И сама с отчаянием слушала свою глупую детскую грубость. Мирная война… Нет! Война – это всегда война.

– Стел-ла! – Нина хлопнула ладонью по столу. Она испытывала просто непреодолимое желание дать дочери хорошую пощёчину. Говорят, пощёчина – оскорбление. Ерунда! Что по щеке, что по мягкому месту – какая, в сущности, разница… Так она считала.

Прищурившись – между прочим, точно так же, как Стелла, – Нина Александровна молча смотрела на дочь. Стелла медленно отходила к стене. Она знала, чем кончаются такие Нинины взгляды.

– Ты понимаешь, что ты сказала матери гадость?! Ты не думаешь, что сейчас же должна просить прощения?!

Дальше всё должно было идти по известной схеме. Строптивая дочь говорит, что во гробе она видала всякие извинения или что-то в этом роде. Но обязательно грубость. Мать тут же звонко шлёпает её по щеке. Дочь тут же уносится в рёв… как мотоцикл. Напряжение достигает миллиона градусов. Грохочет гром, ударяет молния, и дочь… утыкается в материнский подол, а дочерины пушистые волосы гладит рука, которая только что была орудием наказания.

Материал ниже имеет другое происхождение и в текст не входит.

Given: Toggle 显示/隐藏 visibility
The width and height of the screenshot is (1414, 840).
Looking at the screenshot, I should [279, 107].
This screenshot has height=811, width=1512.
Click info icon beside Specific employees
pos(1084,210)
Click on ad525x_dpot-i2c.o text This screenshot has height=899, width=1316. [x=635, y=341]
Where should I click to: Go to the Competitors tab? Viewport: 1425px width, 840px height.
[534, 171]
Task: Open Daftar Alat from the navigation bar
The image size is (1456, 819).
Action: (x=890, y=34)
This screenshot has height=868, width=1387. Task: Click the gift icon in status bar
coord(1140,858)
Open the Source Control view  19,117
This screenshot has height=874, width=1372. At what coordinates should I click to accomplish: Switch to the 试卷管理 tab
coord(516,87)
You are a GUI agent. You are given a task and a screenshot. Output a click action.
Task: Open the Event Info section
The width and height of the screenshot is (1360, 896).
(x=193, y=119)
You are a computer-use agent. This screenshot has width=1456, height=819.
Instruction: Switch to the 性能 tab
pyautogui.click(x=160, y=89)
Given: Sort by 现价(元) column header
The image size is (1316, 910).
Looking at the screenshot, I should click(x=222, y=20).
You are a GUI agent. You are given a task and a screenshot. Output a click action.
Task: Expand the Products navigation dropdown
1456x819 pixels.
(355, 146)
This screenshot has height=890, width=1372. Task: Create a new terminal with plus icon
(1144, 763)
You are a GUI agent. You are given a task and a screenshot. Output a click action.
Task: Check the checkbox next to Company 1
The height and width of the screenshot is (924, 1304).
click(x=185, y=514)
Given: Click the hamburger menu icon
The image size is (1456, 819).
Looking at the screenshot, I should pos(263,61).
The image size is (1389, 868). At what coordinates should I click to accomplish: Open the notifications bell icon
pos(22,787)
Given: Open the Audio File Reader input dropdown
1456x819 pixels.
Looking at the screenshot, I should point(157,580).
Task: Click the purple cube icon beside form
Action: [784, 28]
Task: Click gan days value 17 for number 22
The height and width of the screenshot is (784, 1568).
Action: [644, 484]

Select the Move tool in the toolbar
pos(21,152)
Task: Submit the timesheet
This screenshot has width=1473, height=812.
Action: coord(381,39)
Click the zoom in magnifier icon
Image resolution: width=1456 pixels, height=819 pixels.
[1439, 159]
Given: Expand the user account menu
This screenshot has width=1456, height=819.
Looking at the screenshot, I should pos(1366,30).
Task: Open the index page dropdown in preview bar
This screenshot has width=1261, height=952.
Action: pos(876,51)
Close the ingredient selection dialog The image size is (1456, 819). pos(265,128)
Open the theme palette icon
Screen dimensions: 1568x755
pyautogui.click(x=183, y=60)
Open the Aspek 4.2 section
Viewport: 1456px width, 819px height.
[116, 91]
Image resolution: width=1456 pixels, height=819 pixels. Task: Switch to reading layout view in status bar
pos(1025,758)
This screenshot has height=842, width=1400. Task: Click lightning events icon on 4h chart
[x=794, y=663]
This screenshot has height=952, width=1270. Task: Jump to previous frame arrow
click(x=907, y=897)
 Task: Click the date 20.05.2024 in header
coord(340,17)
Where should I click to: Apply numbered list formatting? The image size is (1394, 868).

– Так ты не понимаешь, что тебе сейчас же надо попросить прощения у матери? Не понимаешь, да?!

Мы иной раз обвиняем родителей в суровости. Но ведь родители тоже не железные. Вернее сказать, они совершенно не железные. Стеллина левая щека уже напряглась и зазвенела в ожидании казни.

Всё дело испортил Ваня! Он вошёл… нет, он не просто вошёл, он так грохнул дверью, что уж сомнений быть не могло – надо обернуться и обратить на него внимание.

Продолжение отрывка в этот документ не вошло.